DIT Digital Services Guidelines

Appearance

Separation of Environments

All applications must strictly separate environment-specific configuration from the software codebase. Under no circumstance may configuration values be hardcoded in the code (e.g., database connection strings, external service URLs, hostnames, IP addresses, secrets, or any environment-specific values).

All configuration must be injected through environment variables or external configuration providers so that each environment (development, staging, pre-production, production) can define its own values independently.

Any software that violates this rule will be classified as a script, not an application, and will not pass through normal CI/CD pipelines.
Such software may only be used with explicit written approval from both:

  • the Head of Digital Development, and
  • the Head of DevOps.

Documentation Requirements

Every project must document its configuration parameters in two required formats:

1. README.md (Mandatory)

Each codebase must include a README.md containing a table with the following columns:

ENV NAMEDESCRIPTIONDEFAULT VALUE(s)

This table must describe all environment variables expected by the system.

2. .env.example (Mandatory)

A file named .env.example must exist at the root of the repository.
This file must:

  • list every required environment variable,
  • include default or placeholder values when applicable, and
  • be directly convertible into a usable .env file simply by renaming it.

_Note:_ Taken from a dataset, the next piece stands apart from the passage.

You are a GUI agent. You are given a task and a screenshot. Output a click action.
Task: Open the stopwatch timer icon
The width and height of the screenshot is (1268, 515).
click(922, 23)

Any submission missing these documents is not accepted, and the software delivery is considered incomplete.

Security Constraint

The documentation, .env.example, and the codebase must never include secrets such as:

  • passwords
  • API keys
  • private keys
  • tokens
  • certificates
  • connection strings with credentials

All secrets must be stored only through the approved DevOps secret management system.

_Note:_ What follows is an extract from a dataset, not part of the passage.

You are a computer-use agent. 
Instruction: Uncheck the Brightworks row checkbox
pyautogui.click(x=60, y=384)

Naming Convention for Environment Variables

DIT follows a strict naming convention for environment variables to ensure clarity, grouping, and portability.

1. Grouping With Double Underscores (__)

Nested configuration keys must use double underscores:

bash
DB__CONNECTION=
DB__USERNAME=
DB__PASSWORD=
DB__DBNAME=

This corresponds to the following conceptual JSON structure:

json
{
  "DB": {
    "CONNECTION": "",
    "USERNAME": "",
    "PASSWORD": "",
    "DBNAME": ""
  }
}

Deeper nesting is permitted using the same pattern.

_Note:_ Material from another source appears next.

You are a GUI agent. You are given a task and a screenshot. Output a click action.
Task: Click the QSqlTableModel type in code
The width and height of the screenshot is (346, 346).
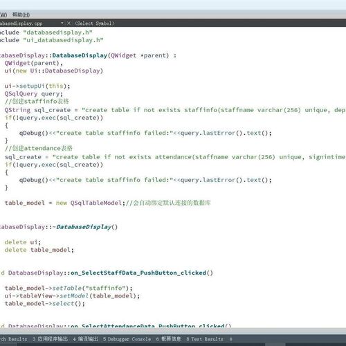click(96, 203)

2. Arrays in Environment Variables

Array-type configuration values must use indexed keys:

bash
MONGODB__REPLICA_URL__0=
MONGODB__REPLICA_URL__1=
MONGODB__REPLICA_URL__2=

Equivalent JSON representation:

json
{
  "MONGODB": {
    "REPLICA_URL": ["", "", ""]
  }
}

By following these standards, all applications remain portable, secure, scalable, and fully compatible with DIT’s CI/CD, GitOps, and multi-environment deployment architecture.